Kit lenses are great to start with; I kept mine around for the first couple of years until I finally made the jump into buying my first solo lens. When I first purchased my camera, I had no idea how a DSLR worked and the lens helped me explore all of the different functions my camera could offer. Even though I felt limited, it was a great tool for me to get started and familiarize myself with the camera I’d end up having for almost nine years.

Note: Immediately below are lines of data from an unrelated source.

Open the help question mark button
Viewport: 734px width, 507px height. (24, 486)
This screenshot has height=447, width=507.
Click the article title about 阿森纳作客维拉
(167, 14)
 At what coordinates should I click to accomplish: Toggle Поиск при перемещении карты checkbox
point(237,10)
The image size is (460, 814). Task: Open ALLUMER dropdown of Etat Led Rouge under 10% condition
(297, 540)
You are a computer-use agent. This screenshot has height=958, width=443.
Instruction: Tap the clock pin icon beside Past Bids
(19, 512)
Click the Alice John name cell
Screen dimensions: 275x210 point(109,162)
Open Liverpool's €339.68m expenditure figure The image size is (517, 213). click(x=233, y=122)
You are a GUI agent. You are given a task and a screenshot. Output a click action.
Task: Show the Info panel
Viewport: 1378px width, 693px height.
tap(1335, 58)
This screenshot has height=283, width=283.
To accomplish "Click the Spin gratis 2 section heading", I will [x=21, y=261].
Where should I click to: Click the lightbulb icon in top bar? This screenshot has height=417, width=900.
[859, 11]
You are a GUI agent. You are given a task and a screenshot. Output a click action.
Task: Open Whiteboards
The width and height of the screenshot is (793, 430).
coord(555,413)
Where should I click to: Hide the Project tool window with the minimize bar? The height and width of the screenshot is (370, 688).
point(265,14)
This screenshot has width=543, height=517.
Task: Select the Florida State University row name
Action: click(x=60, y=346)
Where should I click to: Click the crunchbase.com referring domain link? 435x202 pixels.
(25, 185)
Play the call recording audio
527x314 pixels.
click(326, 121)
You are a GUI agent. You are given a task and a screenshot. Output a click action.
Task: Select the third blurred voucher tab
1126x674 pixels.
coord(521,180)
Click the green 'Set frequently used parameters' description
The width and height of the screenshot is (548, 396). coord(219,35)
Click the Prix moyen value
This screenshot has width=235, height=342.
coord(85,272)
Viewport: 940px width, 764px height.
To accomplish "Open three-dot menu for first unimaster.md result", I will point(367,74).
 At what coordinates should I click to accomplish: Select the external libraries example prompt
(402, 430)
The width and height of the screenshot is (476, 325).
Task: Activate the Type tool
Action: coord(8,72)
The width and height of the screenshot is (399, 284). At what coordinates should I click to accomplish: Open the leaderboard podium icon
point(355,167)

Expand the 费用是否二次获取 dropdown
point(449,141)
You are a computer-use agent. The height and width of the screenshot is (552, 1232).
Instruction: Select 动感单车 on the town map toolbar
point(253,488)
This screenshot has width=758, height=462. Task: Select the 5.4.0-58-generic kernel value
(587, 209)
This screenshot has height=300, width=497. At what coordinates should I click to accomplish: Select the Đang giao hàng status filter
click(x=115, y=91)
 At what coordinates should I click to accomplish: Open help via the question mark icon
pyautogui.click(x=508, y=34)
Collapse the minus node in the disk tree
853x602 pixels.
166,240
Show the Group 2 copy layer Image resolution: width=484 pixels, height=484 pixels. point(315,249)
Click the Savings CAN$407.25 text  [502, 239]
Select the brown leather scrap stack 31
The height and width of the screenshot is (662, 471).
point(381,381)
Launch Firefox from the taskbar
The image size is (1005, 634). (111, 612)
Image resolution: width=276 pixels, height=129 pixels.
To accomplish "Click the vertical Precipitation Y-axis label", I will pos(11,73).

The images above are two of my favorite pictures from when I started concert photography back in 2012. They’re my favorite for a few different reasons:
- The colors are fun and unique
- They’re focused (for the most part)
- The actual pictures are vertical, which is rare for me to have around
Now let’s point out what’s wrong:
- The pictures are soft
- Out of 500-700 pictures I took in both events, only a good seven or ten images actually made the cut.
- Both pictures are heavily edited… as in it took me a very long time to get a decent effect on both pictures.
So even though they’re great to learn and get started, they definitely should not be considered your go-to lens – especially if you’re planning to become a professional concert photographer. Let’s run through these facts more closely; Here are five reasons why you should ditch your kit lens:
1. Poor Low-Light Sensitivity
Even though you can produce passable pictures in a low-light setting, it doesn’t compare to what a prime lens or a zoom lens can do. Non-kit lenses come equipped with a variety of settings that are not only better, but also free you from the limitations that a kit lens would have. Depending on the effect you’re looking for and your technique, you’ll have a need for an improved aperture setting.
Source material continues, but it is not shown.